§ TASKS TO PERFORM
a) In the passage on Kaukura Atoll, what is the main village?
b) Pick up the passage on Kaukura Atoll after its last sentence and keep writing.

╭─ EXCERPTED PASSAGE

Kaukura or Kaheko is an atoll in the Tuamotu group in French Polynesia, 48 km long and 15 km wide. It is in the western area of the archipelago, 58 km southeast of Rangiroa. The closest land is Apataki Atoll, 24 km to the northeast.

Kaukura Atoll is elongated, with a length of 47 km and a maximum width of 13 km. The northern reef rim is narrow, while the southern is broad. There are two groups of 65 islets. The surface of Kaukura's lagoon is 434 km2 and the land area 13.5 km2. It has only one navigable pass cutting through the reef.

The most important island is Motu Panao, in the atoll's northwest. Kaukura has 475 inhabitants as of 2012; the main village is Raitahiti.

Geographically Kaukura belongs to the Palliser Islands (Îles Palliser) subgroup of the Tuamotus.

╰─
╭─ DATA EXTRACTS

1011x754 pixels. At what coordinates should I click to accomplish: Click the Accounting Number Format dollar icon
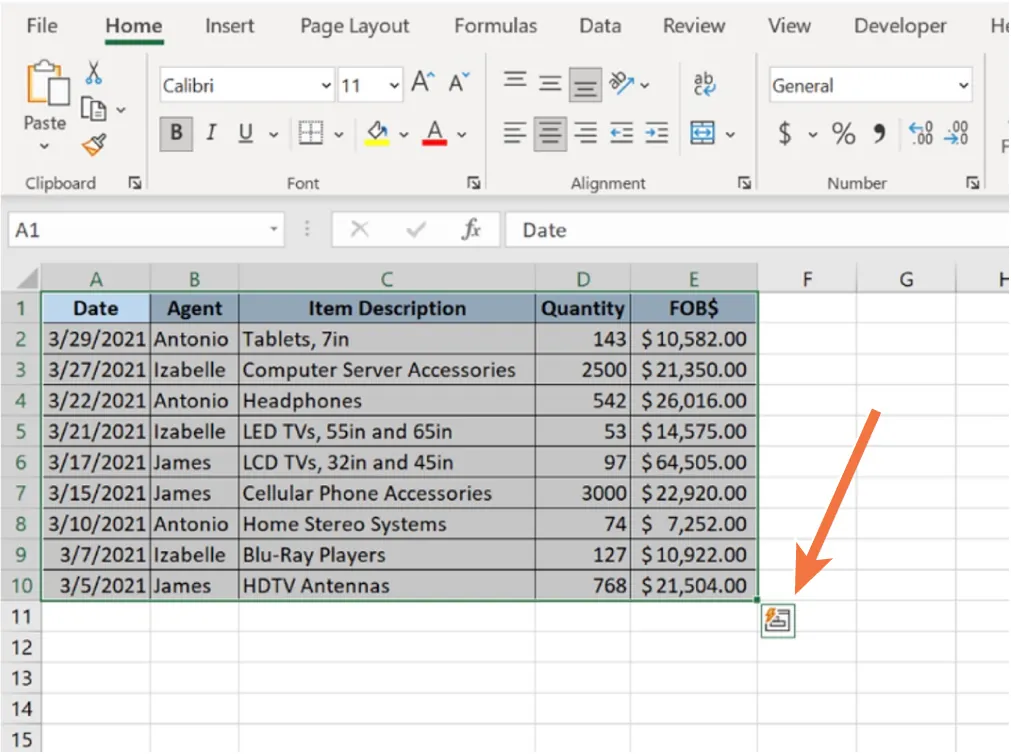coord(784,132)
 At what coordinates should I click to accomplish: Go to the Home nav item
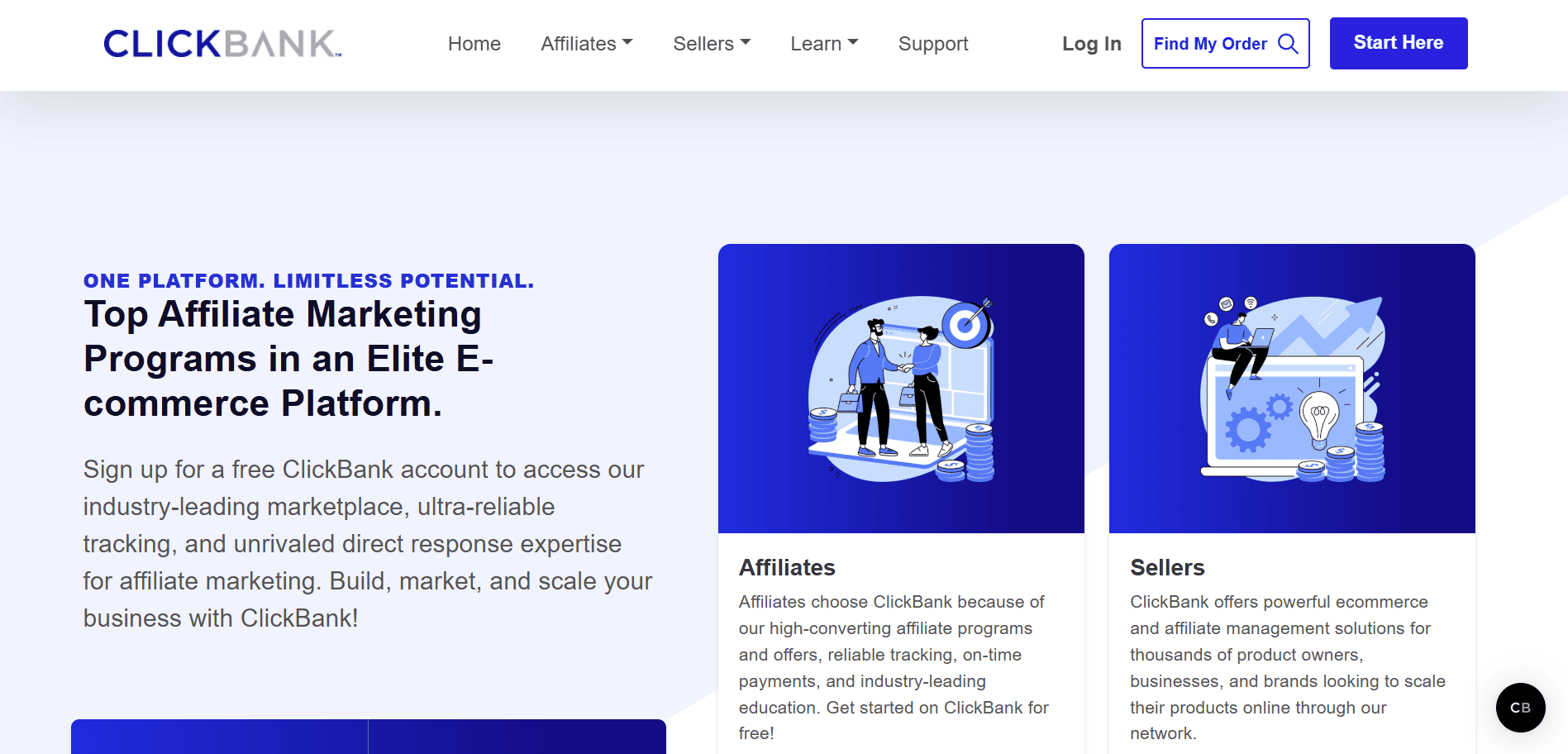[x=474, y=44]
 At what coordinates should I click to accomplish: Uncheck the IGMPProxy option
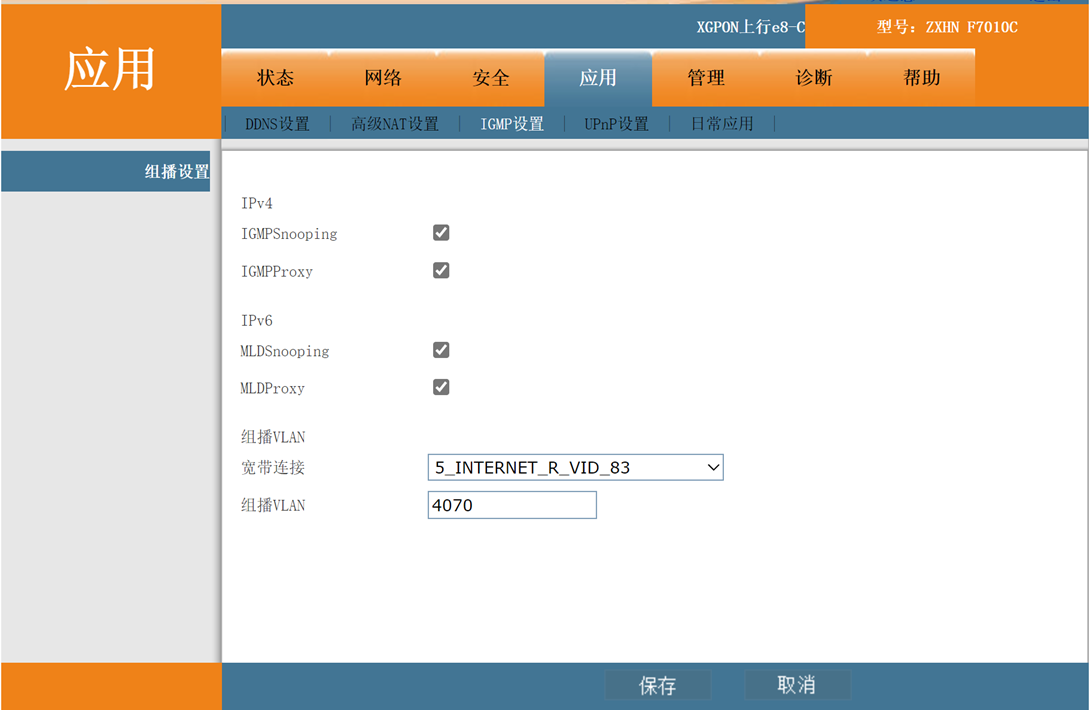point(441,271)

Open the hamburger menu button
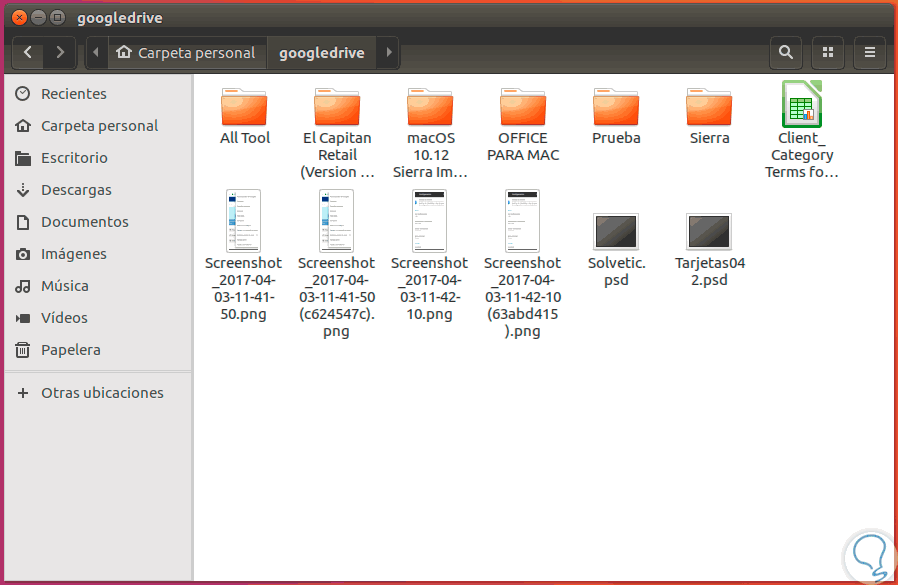pos(869,53)
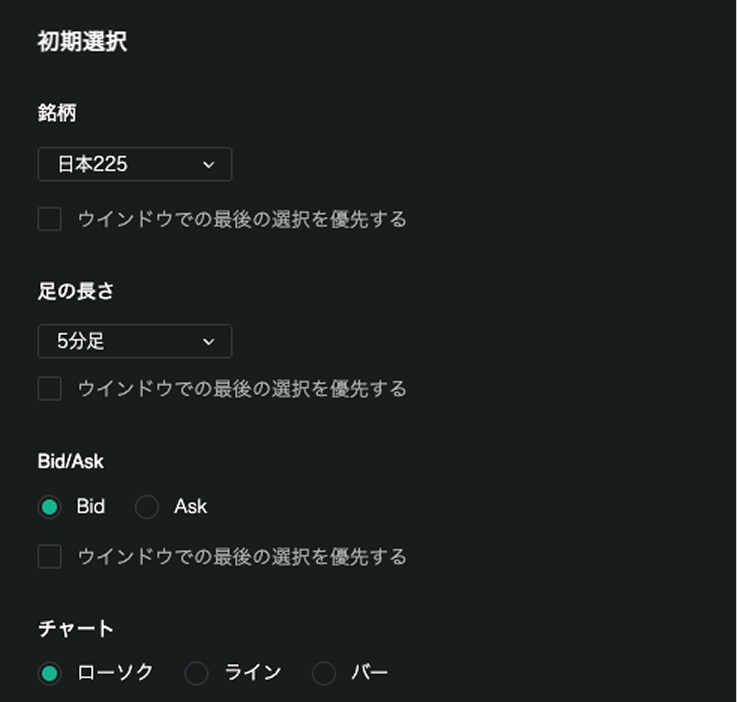
Task: Open the 5分足 timeframe dropdown
Action: click(x=134, y=341)
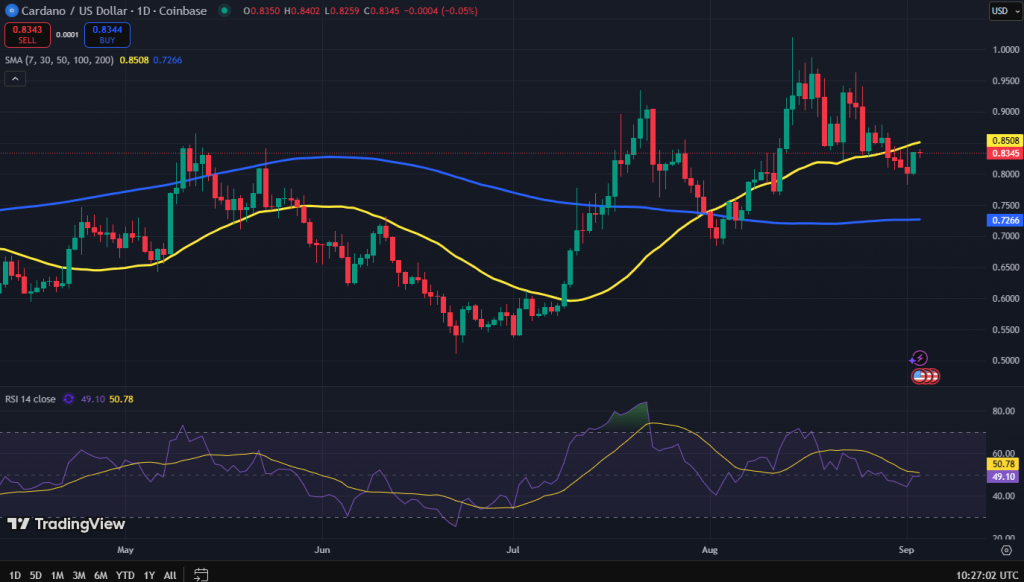Click the blue 0.7266 price label on the scale
This screenshot has width=1024, height=582.
1002,219
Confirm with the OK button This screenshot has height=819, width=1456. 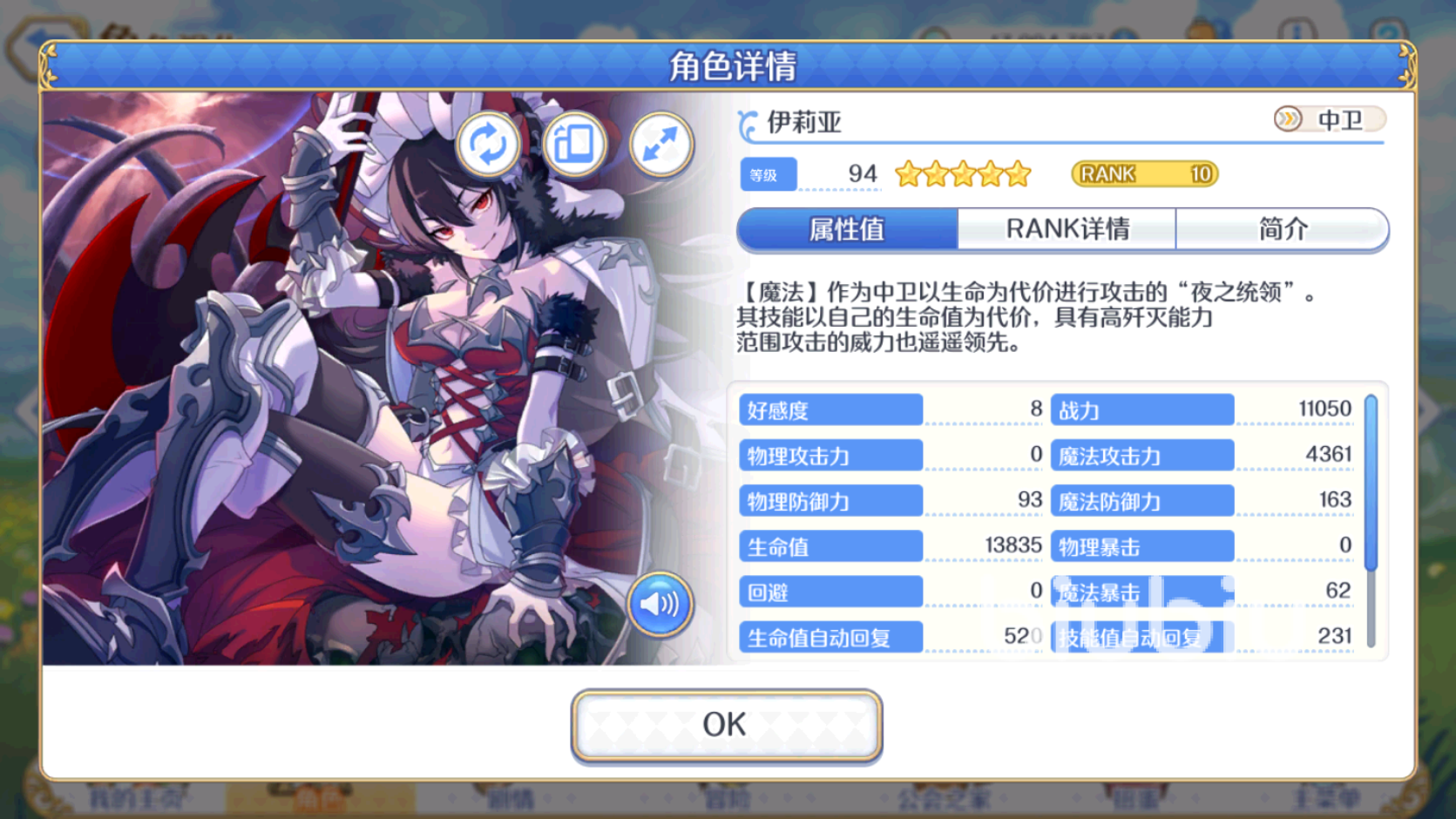(x=727, y=726)
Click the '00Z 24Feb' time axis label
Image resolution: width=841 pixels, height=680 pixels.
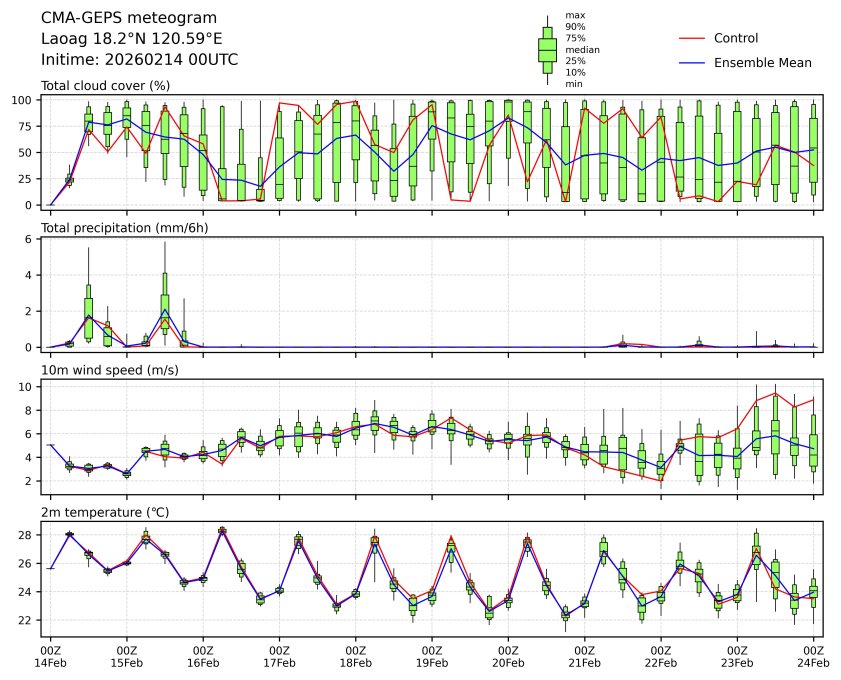[813, 656]
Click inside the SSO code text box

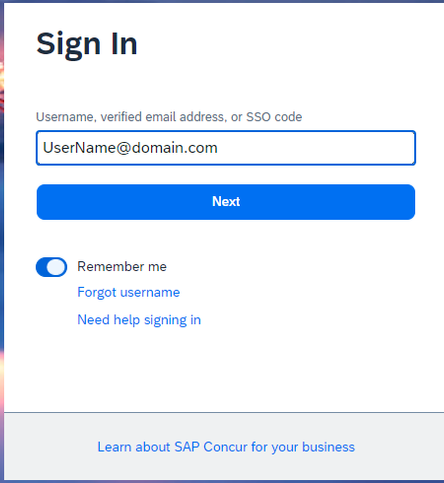tap(226, 148)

╰─

§ ANSWERS TO EACH TASK
a) Raitahiti

b)
==History==
The first recorded European to arrive to Kaukura was Dutch Navigator Jakob Roggeveen on his expedition for the Dutch West India Company to seek Terra Australis in 1722.

Formerly, fishing was the main occupation of Kaukura's islanders. But presently, tourism has replaced the traditional activities as a source of income.

There is a small airport at Kaukura which was opened in 1994.

==Administration==
Kaukura belongs to the commune of Arutua. The commune of Arutua consists of Arutua, as well as the atolls of Apataki and Kaukura.